BRIEF DESCRIPTION OF THE DRAWINGS
[0017] Herein, the accompanying drawings, which are incorporated in and constitute a part
of this specification, illustrate embodiments consistent with the disclosure, and
together with the specification, serve to explain principles of the disclosure.
[0018] In order to more clearly illustrate the technical solutions in the embodiments of
the present disclosure or related arts, the following will briefly introduce the drawings
needed when describing the embodiments or related arts. Obviously, for those of ordinary
skill in the art, other drawings may also be obtained based on these drawings without
incurring any creative effort.
FIG. 1 is a flow chart of a music generation method provided by an embodiment of the
present disclosure;
FIG. 2 is a flow chart of another music generation method provided by an embodiment
of the present disclosure;
FIG. 3 is a flow chart of another music generation method provided by an embodiment
of the present disclosure;
FIG. 4 is a schematic structural diagram of a music generation apparatus in an embodiment
of the present disclosure;
FIG. 5 is an exemplary block diagram of a system including at least one computing
apparatus and at least one storage apparatus for storing instructions provided by
an embodiment of the present disclosure.
DETAILED DESCRIPTION
[0019] In order to understand the above objects, features and advantages of the present
disclosure more clearly, the solutions of the present disclosure will be further described
below.
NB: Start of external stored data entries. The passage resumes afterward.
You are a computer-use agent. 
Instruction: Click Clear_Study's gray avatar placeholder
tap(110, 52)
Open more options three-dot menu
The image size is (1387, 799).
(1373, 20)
It should be noted that, as long as there is no conflict, the embodiments of
the present disclosure and the features in the embodiments may be combined with each
other.
[0020] Many specific details are set forth in the following description to fully understand
the present disclosure, but the present disclosure may also be implemented in other
ways different from those described here; obviously, the embodiments in the description
are only part, and not all of the embodiments of the present disclosure.
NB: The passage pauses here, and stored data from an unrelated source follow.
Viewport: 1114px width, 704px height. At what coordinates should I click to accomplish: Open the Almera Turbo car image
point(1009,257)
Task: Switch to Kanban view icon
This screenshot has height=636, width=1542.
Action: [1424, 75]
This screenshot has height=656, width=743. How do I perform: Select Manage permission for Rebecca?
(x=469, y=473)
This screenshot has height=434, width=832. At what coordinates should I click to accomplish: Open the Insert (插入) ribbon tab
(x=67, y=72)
[0021] Artificial intelligence music creation is a hot topic in current technology, and
some progress has been made in automatic music generation. However, as far as current
technology is concerned, although artificial intelligence-based systems may generate
a variety of music, it is not possible to achieve personalized customization in the
process of generation.
[0022] FIG. 1 is a flow chart of a music generation method provided by an embodiment of
the present disclosure. This embodiment may be applied to situations of personalized
music customization in clients. The method may be executed by a music generation apparatus,
which may be implemented in software and/or hardware, and may be configured in an
electronic device, such as a terminal, including but not limited to a smart phone,
a PDA, a tablet, a wearable device with a display screen, a desktop, a laptop, an
all-in-one computer, a smart home appliance, etc. Alternatively, this embodiment may
be applied to situations of personalized music customization in servers. The method
may be executed by a music generation apparatus, which may be implemented in software
and/or hardware, and may be configured in an electronic device, such as a server.
[0023] As shown in FIG. 1, the method may specifically comprise:
S110. obtaining text information, and performing voice synthesis on the text information,
so as to obtain a voice audio corresponding to the text information.
[0024] The text information in this step may be a text phrase, and the text phrase is a
text phrase input by a user or a text phrase selected by a user from a text phrase
database. The present application does not limit the language used for text phrases.
Exemplarily, the text phrase may be "Today is the weekend", or the text phrase may
be "happy weekend".
[0025] There are many kinds of implementations for performing voice synthesizing on text
information in this step, which is not limited in this application. Exemplarily, an
implementation of this step comprises: for any text phrase, converting the text phrase
into a corresponding voice using a text-to-speech method; in response to an operation
of selecting a timbre, selecting a target timbre from a plurality of preset timbres;
based on the target timbre, converting the voice corresponding to the text phrase
into a voice audio.
[0026] "Converting the text phrase into a corresponding voice using a text-to-speech method"
refers to converting the text phrase into corresponding audio data. The content reflected
by the audio data is consistent with the text phrase.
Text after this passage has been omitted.